2012-08-05

Romanian diacritic marks in movie subtitles

One important "screen" is the TV screen. In Romania the movies are not dubbed, they are subtitled. This means that all dialogs are presented as text for the viewer to read and understand the movie.

I remember I wanted to learn how to read because I wanted to read the movie subtitles.

 

Television


By using www.cool-itv.net, which uses P2P SoapCast tehnology to distribute cable TV stations I was able to analyze which Romanian diacritics were used in movie subtitles.

Below you will see some screenshots of some TV stations:

Almost all of the TV stations used the old diacritics - S and T cedilla (şŞţŢ) - with the exception of the last one which uses the correct diacritics - S and T comma below (șȘțȚ).

The state-owned public TV broadcasters (TVR1, TVR2 and so on) did their homework and their software can handle Unicode characters and they are using the correct Romanian diacritics. Chapeau!

At least some of them use the same diacritic: Discovery, Animal Planet, ProTV, Pro Cinema, and they did not mix s cedilla with t comma below like HBO, Antena1, and Kanal D.

One interesting case was TCM which used  A Caron (ǎ) instead of A Breve (ă). Also Prima used A Tilde (ã) in their promotional clips.

The usage of the old diacritics is due to the fact that the specialized TV software used is some old software written before Microsoft started promoting Unicode.

Old software and subtitle standard from 1991 is responsible to the major usage of incorrect Romanian diacritics. The 1991 standard is the EBU (European Broadcasting Union) TECH. 3264-E  which doesn't support Unicode characters.

Hopefully all this will change with the arrival of the new EBU-TT Subtitling Specification which was announced on 31st of July 2012. In a couple of years all TV stations will be using the correct Romanian diacritics.

AVI / MKV Movies


The same grim story is presented in the underground movie subtitles scene, for example if you go to http://www.opensubtitles.org/ro and download for example Iron Sky Romanian subtitle you will get only Windows-1250 codepage subtitles.

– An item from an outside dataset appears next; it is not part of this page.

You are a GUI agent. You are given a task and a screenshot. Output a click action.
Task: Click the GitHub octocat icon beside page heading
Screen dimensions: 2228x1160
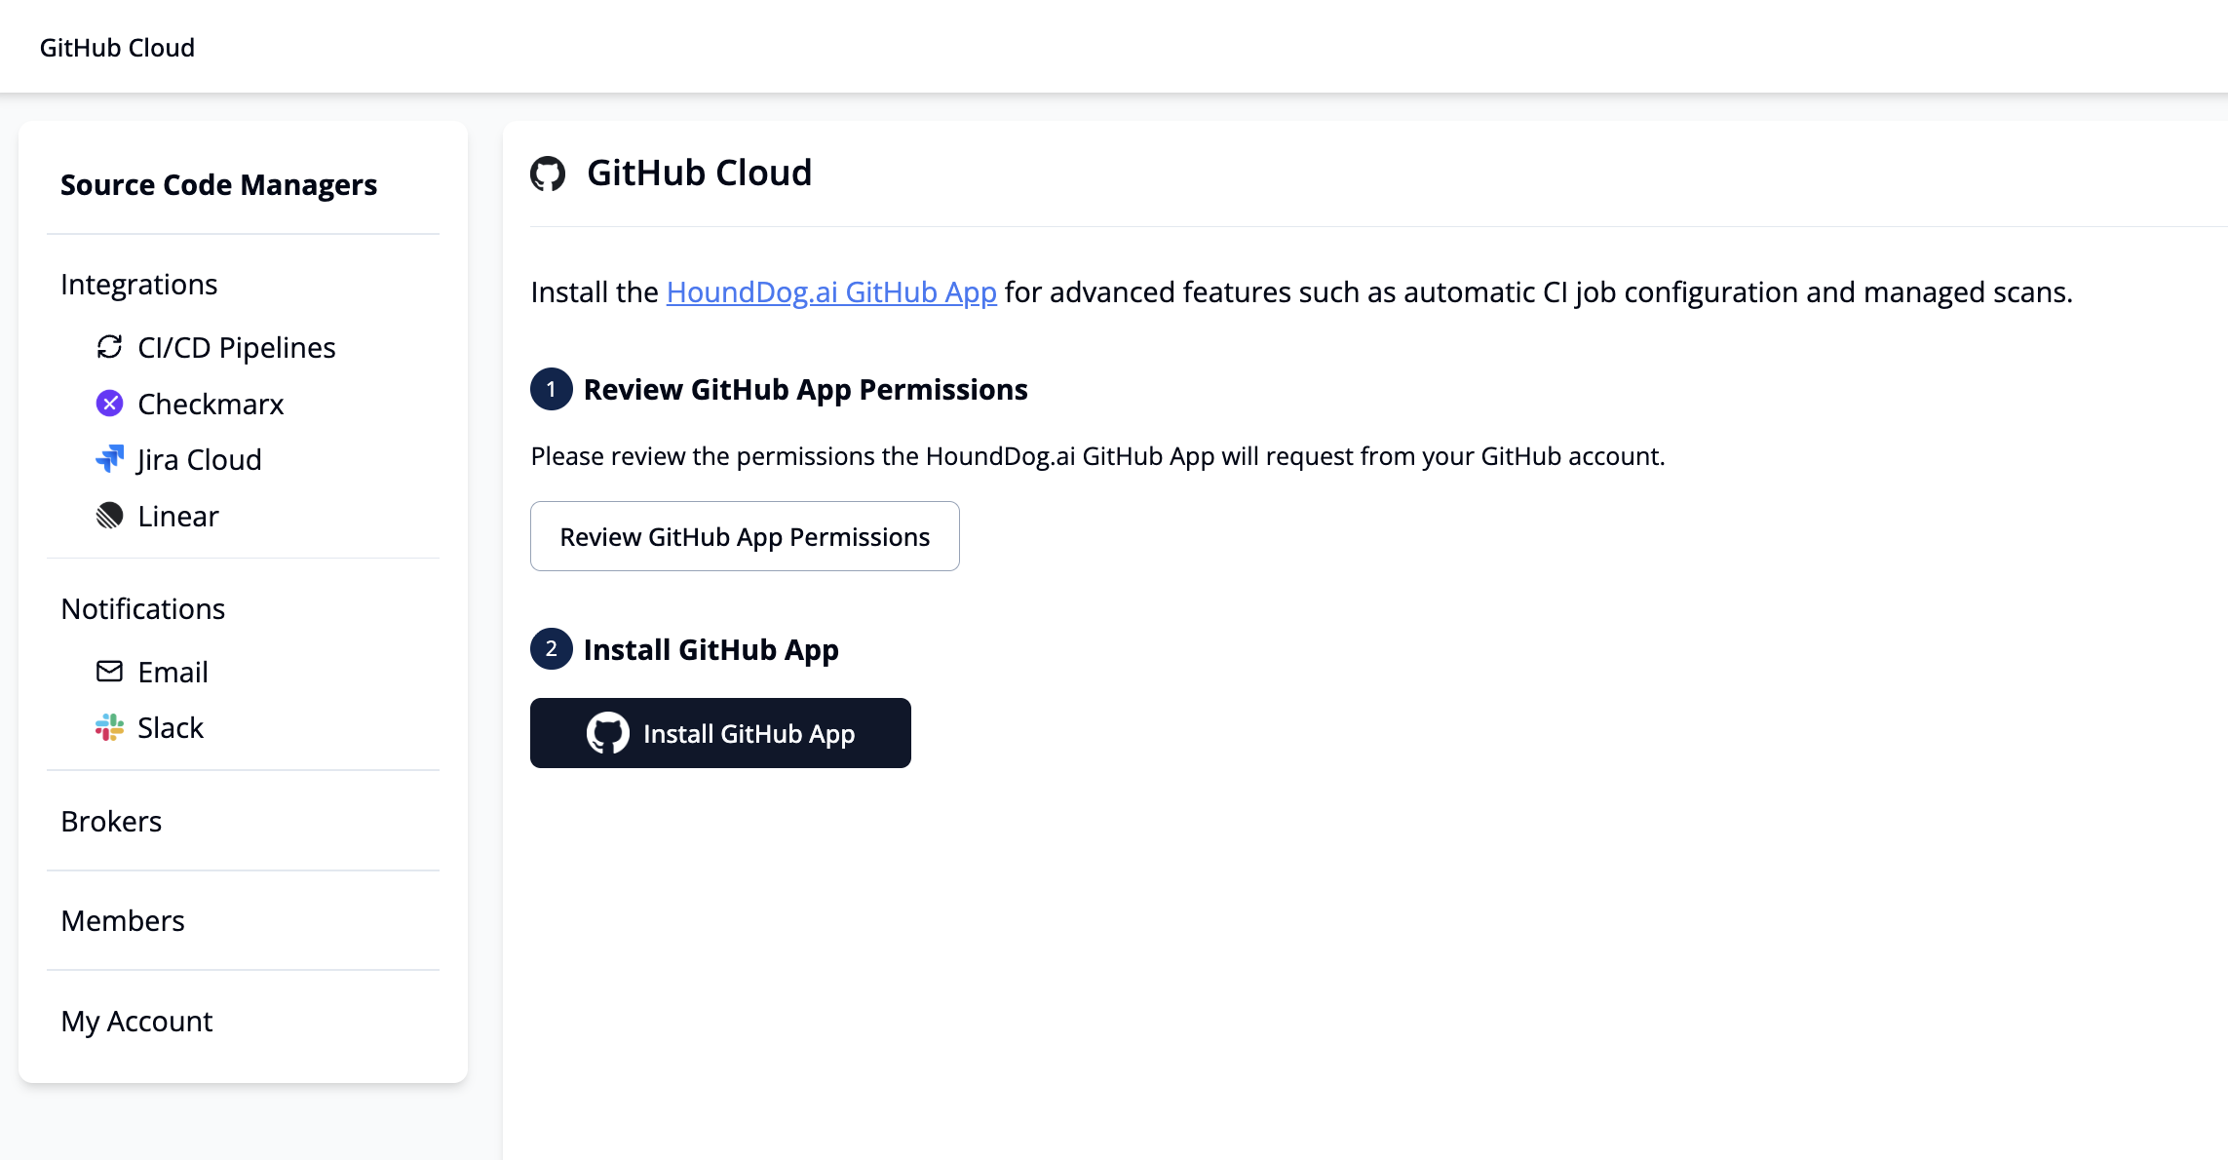548,174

By the way Iron Sky is a cool movie :)

Nobody uses Unicode to encode the subtitles, which would not require the user to configure their media player of choice to Windows-1250 / Central European / ISO-8859-2 as default code page for subtitles.

I've created a small Windows tool (133KBytes) which automatically converts subtitles from old diacritics to correct diacritics. The tool can be downloaded from here.

Below you have a screen shot of the tool:

I hope Unicode subtitles will be more popular in the future. There is no need to stick to ANSI code pages!

8 comments:

Dan Bujor said...

Buna treaba cu programul asta. Multumesc, a functionat de minune! Indiferent ce codari si fonturi foloseam nu reuseam sa vad anumite sa vad anumite subtitrari.

ursulupi said...

foarte bine lucrat! multumim!

Unknown said...

extraordinar! multumesc

Anonymous said...

Programelul este excelent. Multumesc!

Unknown said...

Buna ziua,
Ce inseamna : Trage si lasa sa cada? Adica ce trebuie sa fac sa-l instalez?

Unknown said...

Buna ziua, Ce inseamna Lasa sa cada? Ce trebuie sa fac sa-l instalez?

Cristian said...

@Unknown Drag & Drop ar fi traducerea la Trage și lasă să cadă.

Lansezi executabilul "subtitrări_unicode.exe" și apoi "drag & drop" unui fișier .sub/.srt

snow said...

De câteva ori pe ani revin la pagina asta să văd dacă nu cumva au apărut noutăți gen multi-drag&drop sau măcar un link de GitHub către surse în care să îmi bag degetele. Folosesc aplicația de mulți, mersi!